Apple at the end of March introduced Apple Pay Later in the U.S. Designed with users’ financial health in mind, Apple Pay Later allows users to split purchases into four payments, spread over six weeks with no interest and no fees.

Users can easily track, manage, and repay their Apple Pay Later loans in one convenient location in Apple Wallet. Users can apply for Apple Pay Later loans of $50 to $1,000, which can be used for online and in-app purchases made on iPhone and iPad with merchants that accept Apple Pay.
While it has only been a few short months since its release, a recent J.D. Power survey of 8,000 consumers in the U.S. shows how quickly Apple is making its presence in the market known.
According to J.D. Power survey respondents, Apple Pay Later has been used by more consumers than established brands such as Sezzle and Zip since its launch. Nearly one-fifth (19%) of BNPL customers used Apple Pay Later in its first three months. PayPal was still the most-used BNPL brand over the same period (39%), with Afterpay (33%) as the next-most used brand.
The average Apple Pay Later user tended to be more financially healthy than most other BNPL customers, potentially giving it a more sustainable user base than its competitors.
It should come as no surprise that Apple was able to gobble customers up from BNPL competitors almost immediately.
The company is known for consistently delivering quality technology products that customers love, as seen in other J.D. Power studies. Customers report relatively high satisfaction with new Apple products when compared to solutions from companies with decades of experience in the same industry.
With its BNPL solution, Apple continues strengthening its financial services catalog. But the company’s power doesn’t just come from its brand name. It also has a global network and vast resources to help it enter new markets seamlessly.
Apple has some sizable advantages over its BNPL competitors, who had to attract users and build merchant acceptance one at a time. Apple was able to instantly tap its army of Apple Pay users and existing global acceptance footprint to create instant scale.

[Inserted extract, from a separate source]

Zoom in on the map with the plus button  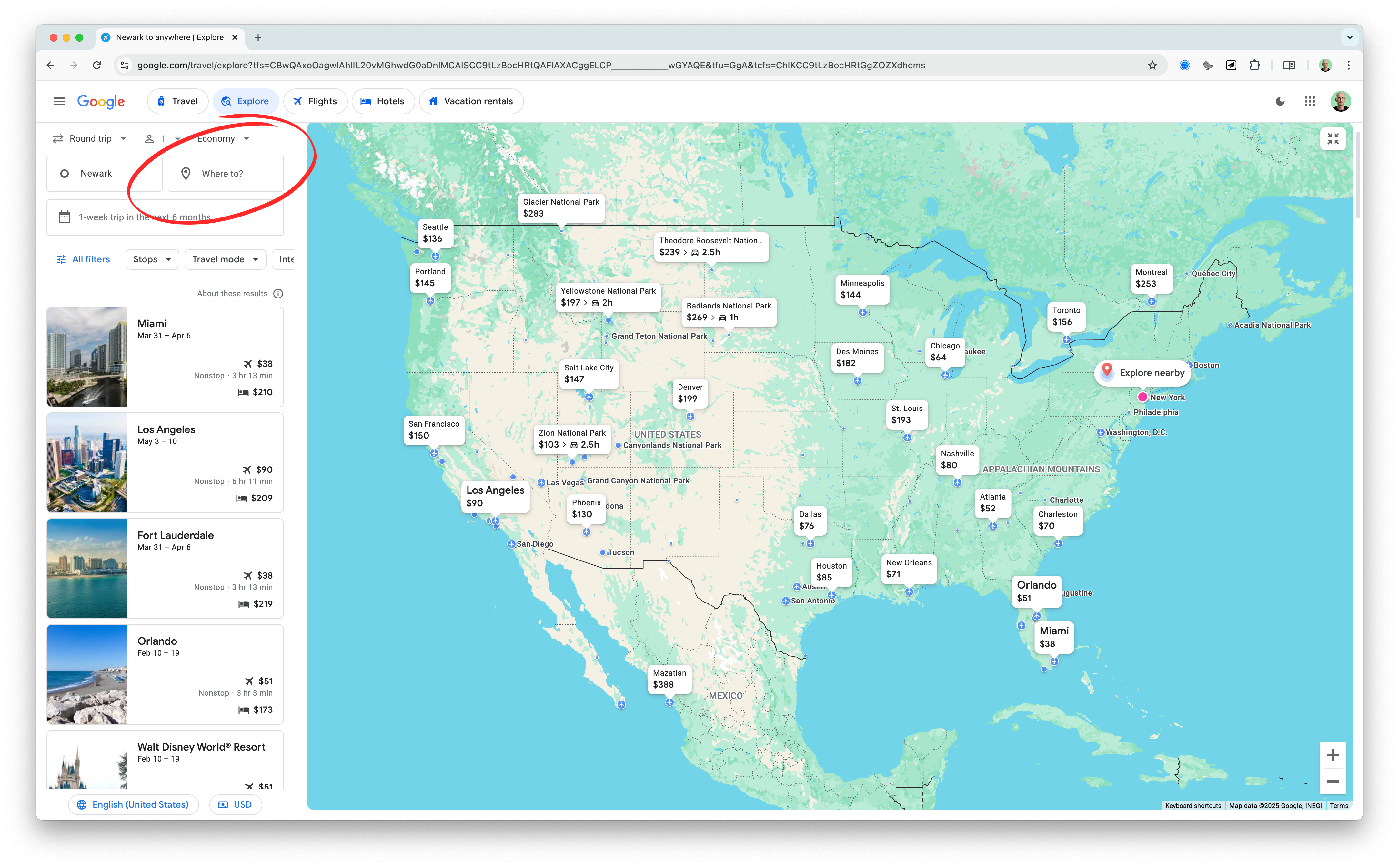click(x=1333, y=755)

The company immediately made Apple Pay Later available to millions of potential customers when it launched in March. That’s because Apple Pay Later can be used wherever Apple Pay is accepted, including over 85% of U.S. retailers, making it easy for consumers to access the service.
From a technological standpoint, Apple Pay Later can be directly managed within Apple Wallet, available to any customer with a compatible iPhone, iPad, Apple Watch, or Mac.
Of its competitors, PayPal and Zip users were likelier than users of other BNPL brands to try Apple Pay Later. Seventeen percent of survey respondents who paid with PayPal most often and 17% who paid with Zip most often during the period said they tried Apple Pay Later as well.
Apple’s ability to attract shoppers who skew healthier and more skeptical of BNPL options may be most problematic for PayPal, which has traditionally attracted similar users. Meanwhile, Zip has a higher proportion of young customers who may be more likely to move to Apple Pay Later because of their affinity for Apple-branded products.
Ultimately, no other BNPL company currently compares with Apple’s brand recognition, technological cachet, and network effects. Even PayPal, a traditional payments juggernaut with a large base of active BNPL users and a brand valued at $75 billion, has its work cut out to withstand Apple’s entry into this space.
MacDailyNews Take: As we wrote when Apple Pay Later launched:
With Apple Pay Later here, Affirm, Afterpay, Klarna, and the other BNPL outfits should be very worried.